------ Recorded data ------

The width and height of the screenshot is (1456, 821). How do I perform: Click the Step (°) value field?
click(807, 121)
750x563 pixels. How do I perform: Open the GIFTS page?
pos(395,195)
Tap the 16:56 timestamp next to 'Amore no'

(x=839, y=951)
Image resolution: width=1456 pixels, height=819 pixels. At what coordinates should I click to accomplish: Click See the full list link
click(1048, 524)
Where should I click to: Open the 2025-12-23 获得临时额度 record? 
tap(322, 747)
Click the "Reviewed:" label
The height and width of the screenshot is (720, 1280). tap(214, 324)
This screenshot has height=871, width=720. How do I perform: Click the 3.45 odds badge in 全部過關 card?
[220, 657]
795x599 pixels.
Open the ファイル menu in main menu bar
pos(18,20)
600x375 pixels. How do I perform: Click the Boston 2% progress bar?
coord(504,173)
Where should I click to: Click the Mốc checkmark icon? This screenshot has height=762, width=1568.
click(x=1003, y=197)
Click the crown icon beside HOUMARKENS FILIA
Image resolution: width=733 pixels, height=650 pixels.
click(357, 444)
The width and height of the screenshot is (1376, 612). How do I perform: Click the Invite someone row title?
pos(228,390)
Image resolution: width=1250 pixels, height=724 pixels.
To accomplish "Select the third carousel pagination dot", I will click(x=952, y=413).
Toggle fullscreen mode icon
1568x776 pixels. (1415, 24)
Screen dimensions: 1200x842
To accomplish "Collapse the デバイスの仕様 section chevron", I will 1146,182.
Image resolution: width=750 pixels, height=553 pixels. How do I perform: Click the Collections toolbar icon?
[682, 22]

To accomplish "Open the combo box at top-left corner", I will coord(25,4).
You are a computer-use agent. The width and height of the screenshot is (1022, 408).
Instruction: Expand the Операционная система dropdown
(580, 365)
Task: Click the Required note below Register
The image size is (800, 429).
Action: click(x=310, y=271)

------

# Action item:
What is needed is an exact copy of the lines from the start of the listing through the line where "Image resolution: width=1250" sits, please, both end lines included and nothing more.

# Solution to the problem:
The width and height of the screenshot is (1456, 821). How do I perform: Click the Step (°) value field?
click(807, 121)
750x563 pixels. How do I perform: Open the GIFTS page?
pos(395,195)
Tap the 16:56 timestamp next to 'Amore no'

(x=839, y=951)
Image resolution: width=1456 pixels, height=819 pixels. At what coordinates should I click to accomplish: Click See the full list link
click(1048, 524)
Where should I click to: Open the 2025-12-23 获得临时额度 record? 
tap(322, 747)
Click the "Reviewed:" label
The height and width of the screenshot is (720, 1280). tap(214, 324)
This screenshot has height=871, width=720. How do I perform: Click the 3.45 odds badge in 全部過關 card?
[220, 657]
795x599 pixels.
Open the ファイル menu in main menu bar
pos(18,20)
600x375 pixels. How do I perform: Click the Boston 2% progress bar?
coord(504,173)
Where should I click to: Click the Mốc checkmark icon? This screenshot has height=762, width=1568.
click(x=1003, y=197)
Click the crown icon beside HOUMARKENS FILIA
Image resolution: width=733 pixels, height=650 pixels.
click(357, 444)
The width and height of the screenshot is (1376, 612). How do I perform: Click the Invite someone row title?
pos(228,390)
Image resolution: width=1250 pixels, height=724 pixels.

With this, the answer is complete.